***** SELECTED EXCERPT *****
Compilation album by The Growlers
- Released: July 27, 2018
- Recorded: April–May 2018
- Genre: Lo-fi; alternative pop; surf rock;
- Length: 30:32
- Label: Beach Goth

The Growlers chronology
| City Club (2016) | Casual Acquaintances (2018) | Natural Affairs (2019) |

= Casual Acquaintances =

Casual Acquaintances is a compilation album by American rock band The Growlers. The album was released on July 27, 2018 through Beach Goth Records. It contains out-take and B-sides from their fifth studio album, City Club.
***** DATASET CONTENT *****
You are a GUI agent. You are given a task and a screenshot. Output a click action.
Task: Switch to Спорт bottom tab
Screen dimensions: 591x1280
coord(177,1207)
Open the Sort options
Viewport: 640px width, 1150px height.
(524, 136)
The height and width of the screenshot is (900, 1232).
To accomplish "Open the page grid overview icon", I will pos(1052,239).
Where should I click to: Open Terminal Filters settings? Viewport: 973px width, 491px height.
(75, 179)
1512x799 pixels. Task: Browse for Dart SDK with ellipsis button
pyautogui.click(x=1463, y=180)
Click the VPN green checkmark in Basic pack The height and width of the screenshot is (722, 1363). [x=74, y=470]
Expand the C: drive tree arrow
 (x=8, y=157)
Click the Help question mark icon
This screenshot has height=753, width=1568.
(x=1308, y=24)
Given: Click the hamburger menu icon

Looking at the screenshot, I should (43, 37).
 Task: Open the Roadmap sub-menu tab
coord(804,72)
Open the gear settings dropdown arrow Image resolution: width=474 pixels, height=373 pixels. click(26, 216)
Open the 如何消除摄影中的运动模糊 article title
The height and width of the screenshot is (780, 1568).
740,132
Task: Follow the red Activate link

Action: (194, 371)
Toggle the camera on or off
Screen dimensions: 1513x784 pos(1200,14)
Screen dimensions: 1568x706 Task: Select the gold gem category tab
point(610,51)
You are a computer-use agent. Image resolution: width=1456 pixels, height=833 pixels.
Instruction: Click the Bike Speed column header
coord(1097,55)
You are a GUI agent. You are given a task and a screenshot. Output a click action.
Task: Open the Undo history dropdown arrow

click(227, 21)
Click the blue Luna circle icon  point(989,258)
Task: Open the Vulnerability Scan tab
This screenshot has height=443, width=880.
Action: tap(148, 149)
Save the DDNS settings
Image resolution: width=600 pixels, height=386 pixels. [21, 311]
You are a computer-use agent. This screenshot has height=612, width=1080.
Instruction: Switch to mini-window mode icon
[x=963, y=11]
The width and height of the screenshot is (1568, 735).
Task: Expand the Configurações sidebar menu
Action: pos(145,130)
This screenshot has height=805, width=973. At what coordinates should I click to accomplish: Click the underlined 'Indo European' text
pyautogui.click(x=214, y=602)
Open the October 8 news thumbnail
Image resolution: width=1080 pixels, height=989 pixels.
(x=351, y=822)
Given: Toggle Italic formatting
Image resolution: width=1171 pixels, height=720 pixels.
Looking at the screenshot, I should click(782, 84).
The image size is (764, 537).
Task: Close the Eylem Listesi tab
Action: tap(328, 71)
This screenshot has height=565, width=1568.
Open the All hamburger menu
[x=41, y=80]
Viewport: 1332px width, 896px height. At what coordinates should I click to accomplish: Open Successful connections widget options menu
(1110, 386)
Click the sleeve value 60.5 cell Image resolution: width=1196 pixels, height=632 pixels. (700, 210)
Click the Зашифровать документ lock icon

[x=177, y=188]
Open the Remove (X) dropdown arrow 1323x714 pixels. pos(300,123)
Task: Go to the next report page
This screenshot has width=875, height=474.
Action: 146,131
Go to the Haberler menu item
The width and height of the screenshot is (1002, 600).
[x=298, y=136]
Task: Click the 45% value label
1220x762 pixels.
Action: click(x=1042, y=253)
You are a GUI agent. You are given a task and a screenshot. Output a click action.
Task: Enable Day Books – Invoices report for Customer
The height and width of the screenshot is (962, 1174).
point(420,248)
*****
:: EXERCISE TASK 1 ::
Reproduce the album entry word for word from "Casual Acquaintances is" to "album, City Club.".
:: EXERCISE TASK 2 ::
Answer these questions using the album entry:
(a) Which label released the album?
(b) What is the album's total length?
(c) Which studio album do the album's out-takes and B-sides come from?
:: EXERCISE TASK 3 ::
Extend the album entry on Casual Acquaintances, picking up after its last sentence.

:: FINAL ANSWER 1 ::
Casual Acquaintances is a compilation album by American rock band The Growlers. The album was released on July 27, 2018 through Beach Goth Records. It contains out-take and B-sides from their fifth studio album, City Club.

:: FINAL ANSWER 2 ::
(a) Beach Goth
(b) 30:32
(c) City Club, the band's fifth studio album

:: FINAL ANSWER 3 ::
== Track listing ==

| No. | Title | Length |
|---|---|---|
| 1. | "Nevaeh" | 0:47 |
| 2. | "Problems III" | 3:34 |
| 3. | "Heaven in Hell" | 3:42 |
| 4. | "Pavement and the Boot" | 3:22 |
| 5. | "Decoy Face" | 3:21 |
| 6. | "Orgasm of Death" | 3:56 |
| 7. | "Drop Your Phone in the Sink" | 2:42 |
| 8. | "Thing for Trouble" | 3:08 |
| 9. | "Last Cabaret" | 3:16 |
| 10. | "Casual Acquaintances" | 2:44 |
| Total length: |  | 30:32 |

== Who Loves the Scum – Single ==
A single released not long after the album, most likely a demo along with its b-side from the same sessions as Casual Acquaintances.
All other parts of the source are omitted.